Appendix C — Practical Verifier Design Checklist
C.1 Purpose
This appendix should read like a field manual that can be pasted into internal docs or shared directly in lab discussions.
C.2 Core Terms
- Verifiable reward: A reward signal derived from an outcome, execution, proof state, trace, or other artifact that can be checked with reasonable reliability.
- Verifier: The mechanism that performs that check, whether symbolic, executable, formal, learned, or hybrid.
- Reward signal: The scalar or graded feedback that learning actually sees after verification.
- Interface: The part of the task exposed to checking, such as a final answer, a program, a proof state, a citation set, or an environment trajectory.
- Outcome verifier: A checker that scores a completed solution rather than its intermediate steps.

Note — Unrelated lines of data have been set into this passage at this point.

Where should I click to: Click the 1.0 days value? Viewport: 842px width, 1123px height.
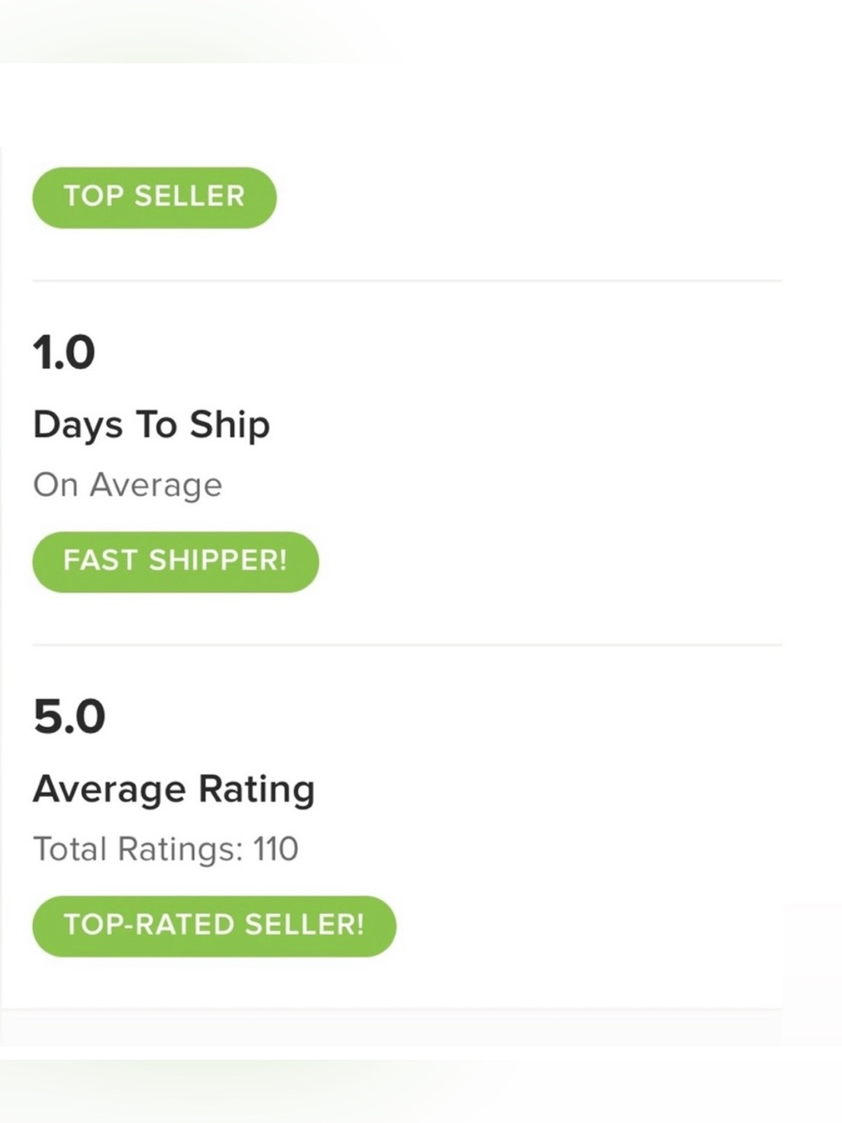64,352
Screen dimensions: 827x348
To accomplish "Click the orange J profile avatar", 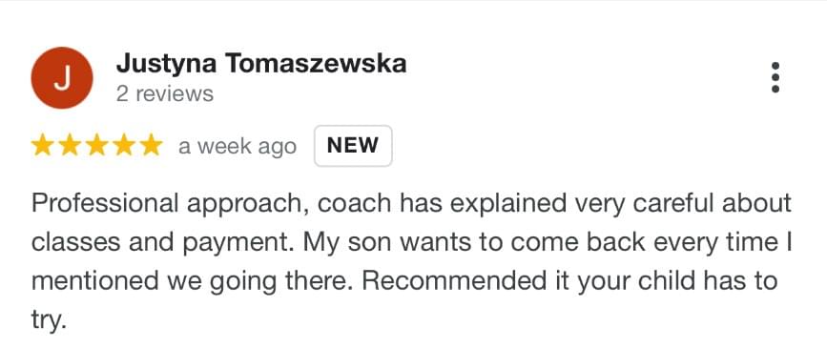I will (x=62, y=78).
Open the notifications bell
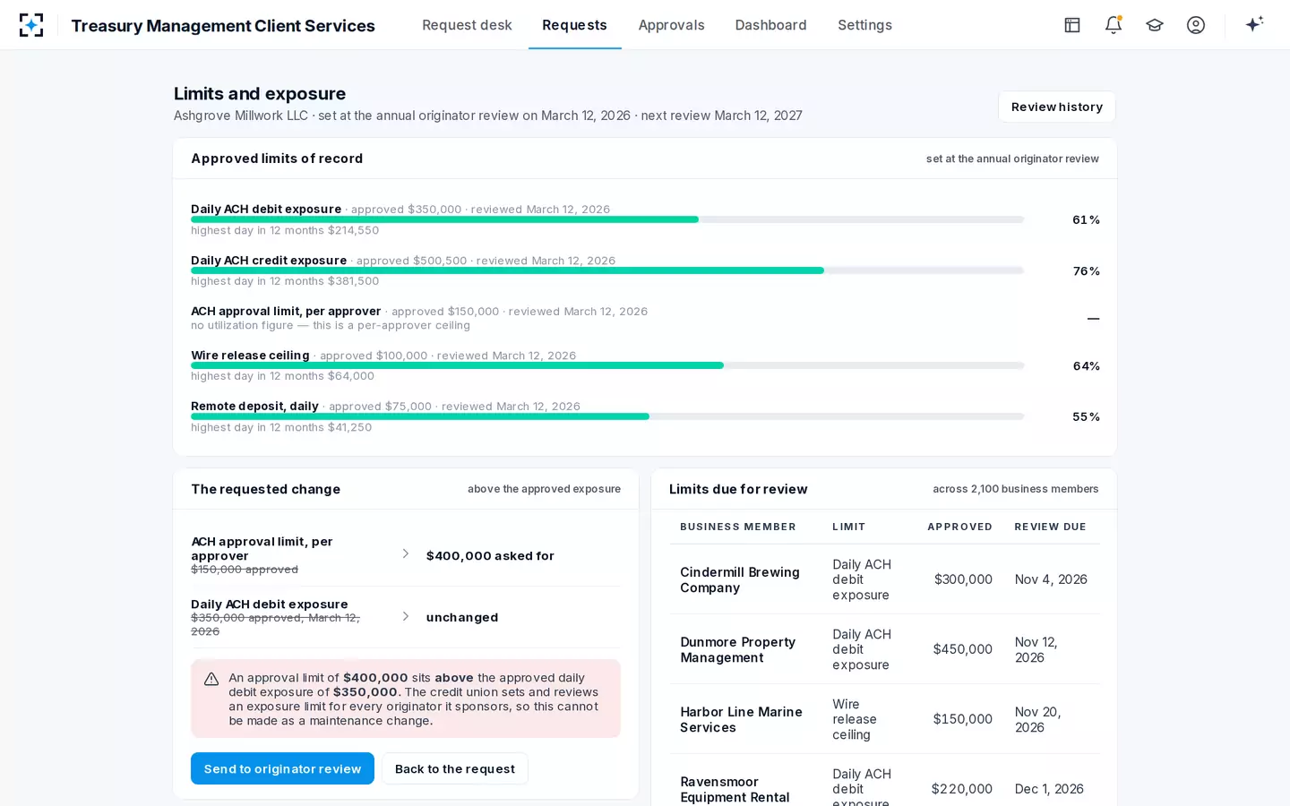This screenshot has height=806, width=1290. tap(1114, 25)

- Process verifier: A checker that scores intermediate reasoning, subgoals, or partial traces.
- Programmatic verifier: A rule-based checker implemented through deterministic logic, execution, or formal constraints.
- Learned verifier: A model-based judge that predicts correctness, quality, or consistency.
- Verifier stack: A layered pipeline that combines multiple checks before producing a reward or decision.
- Signal quality: How informative, stable, and hard to game the reward is for the capability of interest.
- Faithfulness: The extent to which an externalized explanation tracks the causal basis of the model’s answer.
- Calibration: The relationship between expressed confidence and actual correctness.
C.3 Checklist
- What exact object is being verified?
- What evidence does the verifier actually consume?
- Which important properties remain off-screen?
- Where are the obvious attack surfaces?
- Which failures are silent rather than visible?
- How will robustness be audited before large-scale optimization?
- What deployment constraints shape the acceptable verifier stack?